Homework 2: Due Feb 20th

 

Goal:  This homework will reinforce the understanding of two basic clustering algorithms - k-means and hierarchical clustering algorithms. Through the homework, you will learn how to use k-means and hierarchical clustering and how to evaluate the clustering results including determining the number of clusters.

 

Description of the homework: 

Your homework will be an application of existing algorithms. Only the report needs to be submitted. Your report should contain answers for the following questions.

 

Algorithms:

Two algorithms you are supposed to work with include K-means and hierarchical clustering.

            Both algorithms are available as functions in matlab. (You can use other software, such as R and Weka, as long as you do the same analysis)

1)    K-means

2)    Hierarchical Clustering

 

Datasets:

Synthetic Control Chart Time Series Data Set.

            http://archive.ics.uci.edu/ml/datasets/Synthetic+Control+Chart+Time+Series

Please Read through the data description carefully to understand the particular application.

 

For this dataset, the following is the set of real clusters underlying the data. You will need to compare your clustering results with the real clusters.

1-100   Normal

101-200 Cyclic

201-300 Increasing trend

301-400 Decreasing trend

401-500 Upward shift

501-600 Downward shift

 

 

Questions to answer in the report:

1.     Write a script to compare two sets of clustering results

 

Assume  C1 and C2 are two sets of clustering results on the same set of data. C1 = (S1, S2, …, Sn) contains n clusters, where each S represents a cluster and C2 = (T1, T2, …, Tn) contains n clusters as well, where each T is a cluster.

 

In order to compute the similary between C1 and C2 , you will need to do the following.

      sim = 0

   For each S in C1,

        sim = sim + the highest similarity between S and any cluster T in C2  measured by Jaccard Coefficient.

   End

   avgsim = sim / n;

      

2.     Please follow the instructions in matlab for K-means clustering to do the following.

a)     Write the script to do k-means clustering. Check out the following function. 

 ---Kmeans

b)    run the program 10 times  with  k = 6. Check how the clustering algorithm changes by checking out sumdistance. Please report your result.

c)     Use k = 2, 4, 6, 8, 10 and check how the sumdistance changes. Please report your result.

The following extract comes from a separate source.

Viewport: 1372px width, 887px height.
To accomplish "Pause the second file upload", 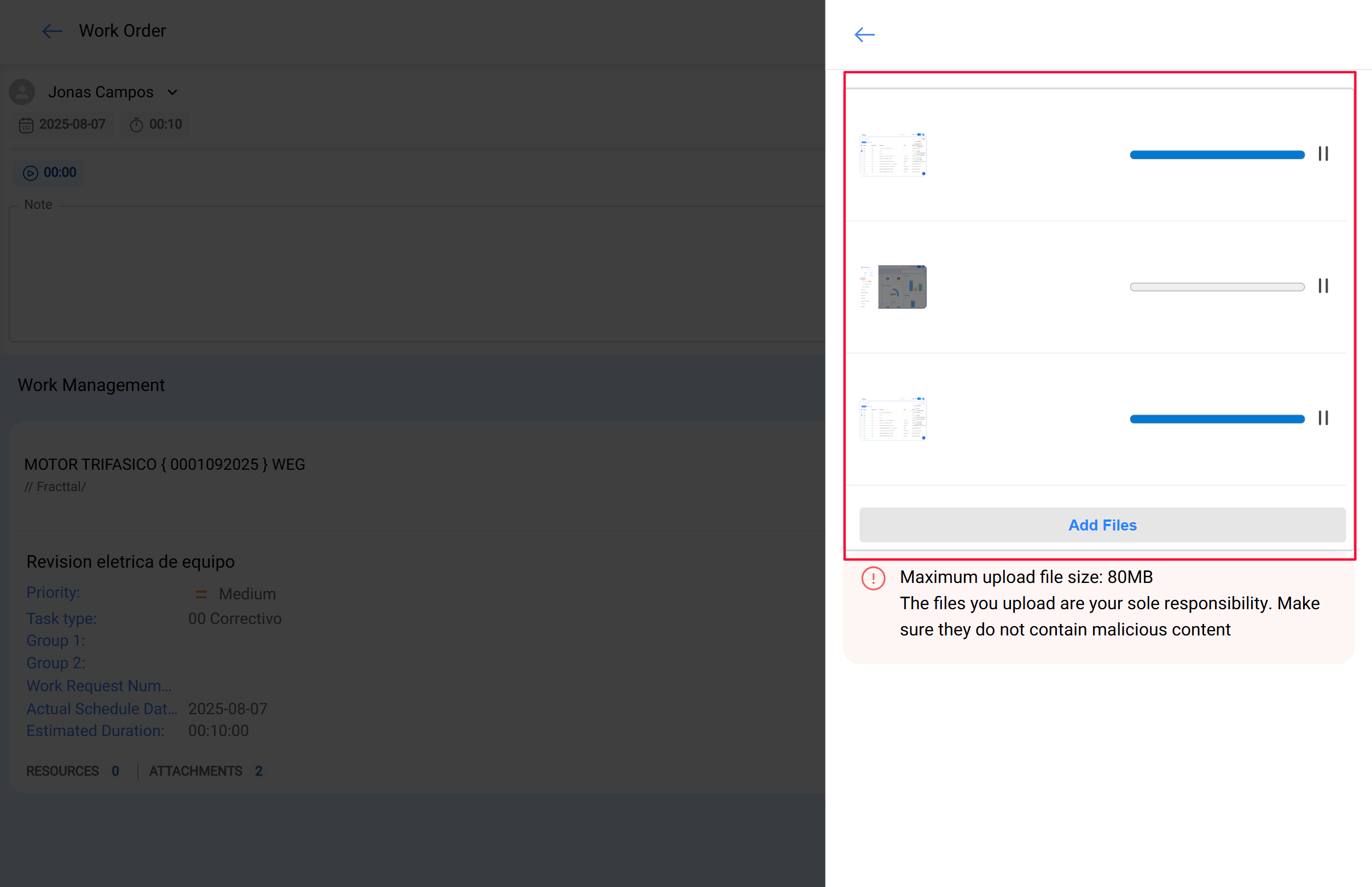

d)    Pick one of the results as the best (please argue why), and compare it with real clusters.

 

3.     Please follow the instructions in matlab for hierarchical clustering to do the following

a)     Write the script to do hierarchical clustering. The following functions might be useful

--load

--Pdist

--Linkage

--Squareform

--Dendrogram

--Cluster

 

b)    Choose one of the existing dissimilarity measures to compute the dissimilarity matrix for hierarchical clustering. Please reason whether it is appropriate for the particular application and suggest another that might also work.

c)     Run the hierarchical clustering on the datasets using single linkage, complete linkage and maximum linkage.  Generate 6 clusters for each run and Compare the change of the clustering results.

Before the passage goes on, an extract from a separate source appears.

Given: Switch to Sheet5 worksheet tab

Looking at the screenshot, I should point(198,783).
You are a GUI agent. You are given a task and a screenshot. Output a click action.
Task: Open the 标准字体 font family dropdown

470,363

d)    Pick one of the results as the best (please argue why), and compare it with real clusters.

 

4.     Compare the best (3(d)) of the hierarchical clustering results generated in (c) with the best generated k-means clustering when k=6 (2(d)). 

 

5.     Please include all your matlab scripts for submission.

 

6.     Please discuss the pros and cons of k-means and hierarchical clustering. Give examples where either k-means or hierarchical clustering will work better than the other.

 

7.     Please report your impression with the clustering algorithms and your experience with the assignments.